VDJSeq-Solver - Manual

Download and Install

Download and decompress the archive VDJSeq-Solver.tar.gz from the 'Releases' Section into a local folder.

tar xzf VDJSeq-Solver.tar.gz

Being build on top of the following programs:

TopHat (1.0.14)
BEDTools (2.16.2)
Bowtie (0.12.8)
Blast (2.2.25)
SHRiMP (2.2.2)
Samtools (0.1.18)

You need to install the afore mentioned softwares to run VDJSeq-Solver program. If you dont' want to install these programs on your machine you can also take advantage of the directory TOOLS we included in VDJSeq-Solver.tar.gz distribution by adding the programs contained in the directory to your PATH. All these programs have been modified in the next versions, but being VDJSeq-Solver developed considering the reported version, it is recommended to use them.

Requirements

All VDJSeq-Solver pipeline is written in Java and Perl languages so make sure that these two programming languages are currently present on your machine. The recommended versions are respectively 1.6.0_16 and 5.8.8.

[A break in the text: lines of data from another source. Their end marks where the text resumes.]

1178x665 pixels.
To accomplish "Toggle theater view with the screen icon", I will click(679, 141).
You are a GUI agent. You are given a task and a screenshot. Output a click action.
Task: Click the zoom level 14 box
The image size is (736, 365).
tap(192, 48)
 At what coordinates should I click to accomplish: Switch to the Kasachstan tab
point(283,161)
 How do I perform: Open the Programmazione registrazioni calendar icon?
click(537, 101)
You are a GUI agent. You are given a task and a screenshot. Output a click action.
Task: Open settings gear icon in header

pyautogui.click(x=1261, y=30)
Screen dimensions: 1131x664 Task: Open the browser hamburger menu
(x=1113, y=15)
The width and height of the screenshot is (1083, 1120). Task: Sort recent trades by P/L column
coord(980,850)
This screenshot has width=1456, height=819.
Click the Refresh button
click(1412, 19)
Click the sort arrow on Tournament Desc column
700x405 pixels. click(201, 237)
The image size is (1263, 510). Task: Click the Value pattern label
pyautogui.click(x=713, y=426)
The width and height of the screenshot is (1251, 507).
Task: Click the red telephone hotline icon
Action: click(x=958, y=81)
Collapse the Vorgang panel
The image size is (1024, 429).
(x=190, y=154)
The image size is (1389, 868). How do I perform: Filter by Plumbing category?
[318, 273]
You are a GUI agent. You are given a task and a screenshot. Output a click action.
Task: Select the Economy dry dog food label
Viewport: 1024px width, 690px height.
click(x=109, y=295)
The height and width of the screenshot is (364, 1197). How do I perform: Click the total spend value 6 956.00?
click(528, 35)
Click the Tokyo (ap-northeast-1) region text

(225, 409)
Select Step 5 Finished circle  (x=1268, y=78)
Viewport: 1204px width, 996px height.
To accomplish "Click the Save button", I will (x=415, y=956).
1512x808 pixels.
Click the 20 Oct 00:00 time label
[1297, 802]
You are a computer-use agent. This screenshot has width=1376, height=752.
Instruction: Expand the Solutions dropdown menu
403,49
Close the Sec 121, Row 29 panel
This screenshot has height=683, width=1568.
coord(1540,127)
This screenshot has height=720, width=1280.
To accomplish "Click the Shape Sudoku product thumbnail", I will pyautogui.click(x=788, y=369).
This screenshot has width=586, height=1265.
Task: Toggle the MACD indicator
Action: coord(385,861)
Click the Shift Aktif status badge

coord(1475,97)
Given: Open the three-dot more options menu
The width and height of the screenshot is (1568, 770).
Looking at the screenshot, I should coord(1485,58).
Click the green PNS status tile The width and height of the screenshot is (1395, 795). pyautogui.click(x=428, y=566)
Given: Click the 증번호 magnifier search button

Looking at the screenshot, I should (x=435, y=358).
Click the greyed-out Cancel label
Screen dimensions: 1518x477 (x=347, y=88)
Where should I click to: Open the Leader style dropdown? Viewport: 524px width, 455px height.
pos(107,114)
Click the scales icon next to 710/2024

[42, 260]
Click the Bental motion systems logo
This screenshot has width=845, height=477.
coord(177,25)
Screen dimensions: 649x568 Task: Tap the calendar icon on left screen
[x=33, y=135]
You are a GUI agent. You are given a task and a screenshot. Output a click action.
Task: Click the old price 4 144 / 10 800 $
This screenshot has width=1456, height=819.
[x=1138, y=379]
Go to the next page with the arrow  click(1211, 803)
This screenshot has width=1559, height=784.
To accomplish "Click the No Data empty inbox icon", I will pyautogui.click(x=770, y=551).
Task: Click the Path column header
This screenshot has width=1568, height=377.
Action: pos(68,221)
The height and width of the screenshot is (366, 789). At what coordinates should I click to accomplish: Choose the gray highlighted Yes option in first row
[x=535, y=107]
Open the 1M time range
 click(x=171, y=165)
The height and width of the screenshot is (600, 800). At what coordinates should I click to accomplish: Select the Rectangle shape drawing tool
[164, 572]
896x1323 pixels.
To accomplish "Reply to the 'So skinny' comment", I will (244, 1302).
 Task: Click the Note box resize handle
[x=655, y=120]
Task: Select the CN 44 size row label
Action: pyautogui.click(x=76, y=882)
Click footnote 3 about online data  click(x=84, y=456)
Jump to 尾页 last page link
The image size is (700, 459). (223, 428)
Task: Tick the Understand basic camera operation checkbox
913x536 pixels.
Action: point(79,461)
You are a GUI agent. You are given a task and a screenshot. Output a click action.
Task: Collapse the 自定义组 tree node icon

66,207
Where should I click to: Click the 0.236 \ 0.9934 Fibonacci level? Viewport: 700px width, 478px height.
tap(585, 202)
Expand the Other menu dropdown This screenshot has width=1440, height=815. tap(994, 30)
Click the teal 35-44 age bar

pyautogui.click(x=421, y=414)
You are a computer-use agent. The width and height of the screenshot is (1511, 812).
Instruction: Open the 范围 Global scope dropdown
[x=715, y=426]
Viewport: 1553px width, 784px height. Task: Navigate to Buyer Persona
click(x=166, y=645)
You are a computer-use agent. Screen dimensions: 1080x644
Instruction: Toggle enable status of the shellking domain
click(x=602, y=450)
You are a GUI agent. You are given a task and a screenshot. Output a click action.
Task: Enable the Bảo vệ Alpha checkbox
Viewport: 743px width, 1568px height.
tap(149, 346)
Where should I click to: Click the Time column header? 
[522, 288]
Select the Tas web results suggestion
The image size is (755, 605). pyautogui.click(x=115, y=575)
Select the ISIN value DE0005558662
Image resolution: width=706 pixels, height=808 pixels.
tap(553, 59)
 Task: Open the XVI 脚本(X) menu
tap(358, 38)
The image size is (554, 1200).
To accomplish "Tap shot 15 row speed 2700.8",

You can check the version of both the programming languages by typing:

perl -version java -version

Datasets

In order to run VDJSeq-Solver you need to provide the bowtie index of the human genome, the VJ and D gene sequences in fasta format, and finally a .bed file containing the location relative to heavy chain locus genes In VDJSeq-Solver distribution we included these files in the directory called REFERENCE.

In particular:

REFERENCE/hg19/hg19.*: pre-built index of the human genome hg19;
REFERENCE/VDJ_genes/VJ_genes.fasta: fasta file relative to heavy chain V and J genes;
REFERENCE/VDJ_genes/D_genes.fasta: fasta file relative to heavy chain D genes;
REFERENCE/IG.bed: bed file relative to heavy chain genes location on the human hg19 genome.

Build the reference is however possible following the bowtie-build instructions, whereas the other files can be easily downloaded from online repositories.

We also provide a dataset test of paired-end 100 bp RNA-Seq reads from MCL (Mantel Cell Lymphoma) located in VDJSeq-Solver main folder (sequence_1.fastq, sequence_2.fastq) . It is a subset of reads belonging to a real sample reduced because the complete dataset was not yet published. The main clone recombination involves, however once a time IGHV2-70*11 IGHD1-26*01 IGHJ4*02 alleles. The recombined sequence reconstructed (where g3 is imposed equal to 4 as detailed in the following) is:

CGGGTCACCTTGAGGGAGTCTGGTCCTGCGCTGGTGAAACCCACACAGACCCTCACACTGACCTGCACCTTCTCTGGGTTCTCACTCAG CACTAGTGGAATGTGTGTGAGCTGGATCCGTCAGCCCCCAGGGAAGGCCCTGGAGTGGCTTGCACGCATTGATTGGGATGATGATAAAT ACTACAGCACATCTCTGAAGACCAGGCTCACCATCTCCAAGGACACCTCCAAAGACCAGGTGGTCCTTACAATGACCAACATGGACCCT GTGGACACAGCCACGTATTACTGTGCACGGTCTGCAGGTGGGAGCTACCCCGATGACTACTGGGGCCAGGGAACCCTGGTCACCGTCTC CTCAG

Run

In order to run VDJSeq-Solver you have to launch inside the VDJSeq-Solver directory the VDJSeq-Solver_run.pl script with the following options:

-g1: First mate file in .fastq format
-g2: Second mate file in .fastq format
-g3: Number of VJ recombinations for which the D analysis has to be performed

An out directory will be automatically created into the main folder. It contains:

tophat_run directory: you can find here two files named respectively overlapping_reads.bam and overlapping_reads.sam relative to the reads that Tophat correctly mapped against the heavy chain genes locus and a subdirectory containing the tophat log files;
bowtie_run directory : you can find here a file called unmapped_def.fa containing the Bowtie unmapped reads;
blast_run directory : you can find here blast_result.txt file relative to the reads mapped by Blast on V, J genes and blast_reference.txt file relative instead to the reads mapped by Blast on the virtual VDJ reference sequences created.
cardinality_global_sorted.txt file: a .txt file reporting all the VJ recombinations identified in the sample under study with the relative score (number of encompassing VJ reads). For instance:

num_supporting_reads J_allele-0-V_allele

log directory: here are contained the .log files output of the VJ recombination search activity.
1 2 3 ... X directories: the g3 parameter specify the number of VJ recombinations for which the D allele search has to be performed and the virtual reference built. The program automatically will create a number of subdirectory equal to the number specified by g3 for the D allele analysis of the chosen recombination (details explained as comments in the script). Higher is the number of encompassing reads supporting the specific VJ recombination and higher will be the progressive number assigned to the directory. It is recommended to select this number on the basis of the kind of analysis that you want to perform. In each of these subdirectory will be generated a log directory inherent the D search and references creation activities and two files:

1) output_classify.txt file: a .txt file reporting every D allele identified after Shrimp alignment as recombinant for the VJ couple with relative score (number of mates supporting it). For instance:

dir_name

num_supporting_VJ_reads VJ_couple

D_allele_name num_supporting_D_mates

If a D allele can't be detected from the reads, the last line of the file will report this information.

2) output_def.txt file: a sorted .txt file containing the number of mates supporting the recombination sequences created by VDJSeq-Solver that involves the most scored D allele for the specific VJ recombination. For instance:

num_supporting_VDJ_sequence_reads VDJ_alleles VDJ_sequence